→ **SELECTED EXCERPT**:
--------------------------------

This Week In Trailers: Ecstasy, The Other F Word, Junkhearts, A Few Best Men
Trailers are an under-appreciated art form insofar that many times they're seen as vehicles for showing footage, explaining films away, or showing their hand about what moviegoers can expect. Foreign, domestic, independent, big budget: I celebrate all levels of trailers and hopefully this column will satisfactorily give you a baseline of what beta wave I'm operating on, because what better way to hone your skills as a thoughtful moviegoer than by deconstructing these little pieces of advertising? Some of the best authors will tell you that writing a short story is a lot harder than writing a long one, that you have to weigh every sentence. What better medium to see how this theory plays itself out beyond that than with movie trailers?Ecstasy Trailers
One of the things about trailers is that they come in many iterations and, for a single film, you can sometimes have an evolving suite of them that hopefully shed more light on a movie's content.
This doesn't always work, though. The promotion for Irvine Welsh's Ecstasy is a great case study in how you can have one trailer that really gets things right but then missteps with an additional trailer that doesn't quite hit the mark. The initial trailer really captured what this movie can actually be. That is, a drug tale that can incorporate a delicate love story with a beautifully cast Kristin Kreuk in a role that could stop me from thinking of her as Lana Lang, while being gritty and dirty.

--------------------------------

→ **PROVIDED DATA**:
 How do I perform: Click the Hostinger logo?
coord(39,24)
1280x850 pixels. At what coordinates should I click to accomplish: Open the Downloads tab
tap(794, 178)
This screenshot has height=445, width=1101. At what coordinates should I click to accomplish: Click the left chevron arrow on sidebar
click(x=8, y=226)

--------------------------------

→ **GOAL**: Continue the column on movie trailers, starting after its last sentence. The material comes from a different source than the text.

→ **EXERCISE RESULT**:
It deals nicely with that balance that Trainspotting did so well: really embracing the culture of drugs with the seriousness that's involved when people enter that stratosphere. The highs are high, but as evidenced with some of the things we see here, it's also going to tread into some bleak territory. The second trailer is simply divine when the artist Smiith kicks in with the title track "Ecstasy" at about the 1:10 mark. It blows through the issues of love, death, violence, misery, and everything in between. I can't think how you can top this piece of marketing.
It's interesting that the film, based on Irvine Welsh's short story "The Undefeated" (found in his book Ecstacy), has a pull quote from Welsh himself talking about the movie's lead. It's strange, to be honest. Then the third trailer seems to make one misstep after another as the interstitials look like they were done on a Packard Bell 486 and the information they convey doesn't really jive with what we're seeing.
True, we get a broad overview of all the players and the content but it lacks a soul, or the kind of feeling you are left with at the end of the second trailer. I've been going back and forth with the second and third iteration of these trailers and I am left with completely different feelings after seeing them. The second is more grounded in a story and the third seems like it is setting everything up with no payoff.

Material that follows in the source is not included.